• _TASK DESCRIPTION_:
The listing below is to be reproduced in full, exactly as given.
——————
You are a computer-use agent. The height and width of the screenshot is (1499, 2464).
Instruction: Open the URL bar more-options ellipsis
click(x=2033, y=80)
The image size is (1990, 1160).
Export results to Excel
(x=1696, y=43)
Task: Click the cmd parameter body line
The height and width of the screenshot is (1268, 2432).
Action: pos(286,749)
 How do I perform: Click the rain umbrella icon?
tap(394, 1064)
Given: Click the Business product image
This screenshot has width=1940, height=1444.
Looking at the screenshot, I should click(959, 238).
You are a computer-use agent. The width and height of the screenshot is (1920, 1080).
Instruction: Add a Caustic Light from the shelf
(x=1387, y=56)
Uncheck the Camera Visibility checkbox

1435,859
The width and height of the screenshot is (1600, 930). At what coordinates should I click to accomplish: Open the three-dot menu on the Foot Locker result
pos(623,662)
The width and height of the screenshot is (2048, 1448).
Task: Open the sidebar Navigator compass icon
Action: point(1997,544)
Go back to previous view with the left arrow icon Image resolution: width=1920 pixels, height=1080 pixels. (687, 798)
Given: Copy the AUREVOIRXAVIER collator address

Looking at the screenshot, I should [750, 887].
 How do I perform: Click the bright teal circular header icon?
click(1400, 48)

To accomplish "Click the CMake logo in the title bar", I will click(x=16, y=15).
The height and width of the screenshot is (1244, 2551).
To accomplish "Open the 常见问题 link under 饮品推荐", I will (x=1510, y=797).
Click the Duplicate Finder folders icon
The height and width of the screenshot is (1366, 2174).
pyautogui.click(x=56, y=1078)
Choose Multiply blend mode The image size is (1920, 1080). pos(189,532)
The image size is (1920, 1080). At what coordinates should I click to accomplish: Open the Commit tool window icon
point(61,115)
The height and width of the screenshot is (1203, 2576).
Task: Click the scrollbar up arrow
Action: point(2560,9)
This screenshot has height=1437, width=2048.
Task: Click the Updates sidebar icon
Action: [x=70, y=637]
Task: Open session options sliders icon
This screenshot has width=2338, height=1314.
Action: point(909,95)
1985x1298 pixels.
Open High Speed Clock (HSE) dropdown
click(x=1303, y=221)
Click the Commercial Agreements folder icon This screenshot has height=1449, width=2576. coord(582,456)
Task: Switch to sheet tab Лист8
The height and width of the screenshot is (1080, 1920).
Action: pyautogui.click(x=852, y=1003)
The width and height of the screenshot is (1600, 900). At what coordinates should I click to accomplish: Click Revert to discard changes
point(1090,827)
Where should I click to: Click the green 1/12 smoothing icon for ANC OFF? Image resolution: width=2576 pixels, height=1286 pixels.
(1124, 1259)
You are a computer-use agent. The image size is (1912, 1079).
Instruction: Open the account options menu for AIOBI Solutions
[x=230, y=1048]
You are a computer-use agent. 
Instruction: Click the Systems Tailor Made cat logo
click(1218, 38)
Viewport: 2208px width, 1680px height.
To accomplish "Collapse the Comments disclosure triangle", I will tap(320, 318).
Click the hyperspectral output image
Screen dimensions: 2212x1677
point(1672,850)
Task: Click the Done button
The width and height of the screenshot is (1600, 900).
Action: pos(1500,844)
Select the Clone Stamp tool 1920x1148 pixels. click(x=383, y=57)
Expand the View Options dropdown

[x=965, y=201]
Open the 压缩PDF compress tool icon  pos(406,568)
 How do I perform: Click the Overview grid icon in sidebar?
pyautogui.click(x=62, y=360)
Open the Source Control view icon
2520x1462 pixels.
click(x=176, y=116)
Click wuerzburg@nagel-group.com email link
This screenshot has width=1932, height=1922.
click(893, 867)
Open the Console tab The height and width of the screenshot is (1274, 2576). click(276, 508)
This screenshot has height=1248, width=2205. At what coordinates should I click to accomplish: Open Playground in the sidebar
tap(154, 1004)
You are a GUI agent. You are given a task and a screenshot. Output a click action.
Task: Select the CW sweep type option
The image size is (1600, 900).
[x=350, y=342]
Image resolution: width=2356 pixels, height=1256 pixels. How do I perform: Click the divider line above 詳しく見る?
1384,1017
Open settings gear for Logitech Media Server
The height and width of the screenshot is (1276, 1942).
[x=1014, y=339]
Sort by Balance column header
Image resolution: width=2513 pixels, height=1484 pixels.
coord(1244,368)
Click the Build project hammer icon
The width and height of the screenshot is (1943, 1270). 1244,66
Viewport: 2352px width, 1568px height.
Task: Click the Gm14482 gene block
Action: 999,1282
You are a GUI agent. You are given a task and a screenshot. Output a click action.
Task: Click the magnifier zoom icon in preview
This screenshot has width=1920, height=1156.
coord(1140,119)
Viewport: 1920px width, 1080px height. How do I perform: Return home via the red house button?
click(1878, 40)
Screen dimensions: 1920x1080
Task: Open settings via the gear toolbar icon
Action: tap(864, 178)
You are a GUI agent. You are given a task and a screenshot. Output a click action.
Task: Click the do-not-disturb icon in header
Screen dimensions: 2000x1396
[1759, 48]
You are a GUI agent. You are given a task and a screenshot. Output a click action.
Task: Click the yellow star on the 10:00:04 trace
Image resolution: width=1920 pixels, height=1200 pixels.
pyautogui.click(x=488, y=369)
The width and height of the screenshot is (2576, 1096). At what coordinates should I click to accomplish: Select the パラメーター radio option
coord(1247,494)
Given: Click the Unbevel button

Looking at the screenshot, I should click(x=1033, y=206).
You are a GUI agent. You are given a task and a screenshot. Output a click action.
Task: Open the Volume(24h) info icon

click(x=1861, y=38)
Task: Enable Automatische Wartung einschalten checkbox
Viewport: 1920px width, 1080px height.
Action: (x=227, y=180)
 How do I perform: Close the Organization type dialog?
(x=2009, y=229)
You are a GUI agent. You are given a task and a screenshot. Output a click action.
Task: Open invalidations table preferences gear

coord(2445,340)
——————
• _WRITTEN SOLUTION_:
You are a computer-use agent. The height and width of the screenshot is (1499, 2464).
Instruction: Open the URL bar more-options ellipsis
click(x=2033, y=80)
The image size is (1990, 1160).
Export results to Excel
(x=1696, y=43)
Task: Click the cmd parameter body line
The height and width of the screenshot is (1268, 2432).
Action: pos(286,749)
 How do I perform: Click the rain umbrella icon?
tap(394, 1064)
Given: Click the Business product image
This screenshot has width=1940, height=1444.
Looking at the screenshot, I should click(959, 238).
You are a computer-use agent. The width and height of the screenshot is (1920, 1080).
Instruction: Add a Caustic Light from the shelf
(x=1387, y=56)
Uncheck the Camera Visibility checkbox

1435,859
The width and height of the screenshot is (1600, 930). At what coordinates should I click to accomplish: Open the three-dot menu on the Foot Locker result
pos(623,662)
The width and height of the screenshot is (2048, 1448).
Task: Open the sidebar Navigator compass icon
Action: point(1997,544)
Go back to previous view with the left arrow icon Image resolution: width=1920 pixels, height=1080 pixels. (687, 798)
Given: Copy the AUREVOIRXAVIER collator address

Looking at the screenshot, I should [750, 887].
 How do I perform: Click the bright teal circular header icon?
click(1400, 48)

To accomplish "Click the CMake logo in the title bar", I will click(x=16, y=15).
The height and width of the screenshot is (1244, 2551).
To accomplish "Open the 常见问题 link under 饮品推荐", I will (x=1510, y=797).
Click the Duplicate Finder folders icon
The height and width of the screenshot is (1366, 2174).
pyautogui.click(x=56, y=1078)
Choose Multiply blend mode The image size is (1920, 1080). pos(189,532)
The image size is (1920, 1080). At what coordinates should I click to accomplish: Open the Commit tool window icon
point(61,115)
The height and width of the screenshot is (1203, 2576).
Task: Click the scrollbar up arrow
Action: point(2560,9)
This screenshot has height=1437, width=2048.
Task: Click the Updates sidebar icon
Action: [x=70, y=637]
Task: Open session options sliders icon
This screenshot has width=2338, height=1314.
Action: point(909,95)
1985x1298 pixels.
Open High Speed Clock (HSE) dropdown
click(x=1303, y=221)
Click the Commercial Agreements folder icon This screenshot has height=1449, width=2576. coord(582,456)
Task: Switch to sheet tab Лист8
The height and width of the screenshot is (1080, 1920).
Action: pyautogui.click(x=852, y=1003)
The width and height of the screenshot is (1600, 900). At what coordinates should I click to accomplish: Click Revert to discard changes
point(1090,827)
Where should I click to: Click the green 1/12 smoothing icon for ANC OFF? Image resolution: width=2576 pixels, height=1286 pixels.
(1124, 1259)
You are a computer-use agent. The image size is (1912, 1079).
Instruction: Open the account options menu for AIOBI Solutions
[x=230, y=1048]
You are a computer-use agent. 
Instruction: Click the Systems Tailor Made cat logo
click(1218, 38)
Viewport: 2208px width, 1680px height.
To accomplish "Collapse the Comments disclosure triangle", I will tap(320, 318).
Click the hyperspectral output image
Screen dimensions: 2212x1677
point(1672,850)
Task: Click the Done button
The width and height of the screenshot is (1600, 900).
Action: pos(1500,844)
Select the Clone Stamp tool 1920x1148 pixels. click(x=383, y=57)
Expand the View Options dropdown

[x=965, y=201]
Open the 压缩PDF compress tool icon  pos(406,568)
 How do I perform: Click the Overview grid icon in sidebar?
pyautogui.click(x=62, y=360)
Open the Source Control view icon
2520x1462 pixels.
click(x=176, y=116)
Click wuerzburg@nagel-group.com email link
This screenshot has width=1932, height=1922.
click(893, 867)
Open the Console tab The height and width of the screenshot is (1274, 2576). click(276, 508)
This screenshot has height=1248, width=2205. At what coordinates should I click to accomplish: Open Playground in the sidebar
tap(154, 1004)
You are a GUI agent. You are given a task and a screenshot. Output a click action.
Task: Select the CW sweep type option
The image size is (1600, 900).
[x=350, y=342]
Image resolution: width=2356 pixels, height=1256 pixels. How do I perform: Click the divider line above 詳しく見る?
1384,1017
Open settings gear for Logitech Media Server
The height and width of the screenshot is (1276, 1942).
[x=1014, y=339]
Sort by Balance column header
Image resolution: width=2513 pixels, height=1484 pixels.
coord(1244,368)
Click the Build project hammer icon
The width and height of the screenshot is (1943, 1270). 1244,66
Viewport: 2352px width, 1568px height.
Task: Click the Gm14482 gene block
Action: 999,1282
You are a GUI agent. You are given a task and a screenshot. Output a click action.
Task: Click the magnifier zoom icon in preview
This screenshot has width=1920, height=1156.
coord(1140,119)
Viewport: 1920px width, 1080px height. How do I perform: Return home via the red house button?
click(1878, 40)
Screen dimensions: 1920x1080
Task: Open settings via the gear toolbar icon
Action: tap(864, 178)
You are a GUI agent. You are given a task and a screenshot. Output a click action.
Task: Click the do-not-disturb icon in header
Screen dimensions: 2000x1396
[1759, 48]
You are a GUI agent. You are given a task and a screenshot. Output a click action.
Task: Click the yellow star on the 10:00:04 trace
Image resolution: width=1920 pixels, height=1200 pixels.
pyautogui.click(x=488, y=369)
The width and height of the screenshot is (2576, 1096). At what coordinates should I click to accomplish: Select the パラメーター radio option
coord(1247,494)
Given: Click the Unbevel button

Looking at the screenshot, I should click(x=1033, y=206).
You are a GUI agent. You are given a task and a screenshot. Output a click action.
Task: Open the Volume(24h) info icon

click(x=1861, y=38)
Task: Enable Automatische Wartung einschalten checkbox
Viewport: 1920px width, 1080px height.
Action: (x=227, y=180)
 How do I perform: Close the Organization type dialog?
(x=2009, y=229)
You are a GUI agent. You are given a task and a screenshot. Output a click action.
Task: Open invalidations table preferences gear

coord(2445,340)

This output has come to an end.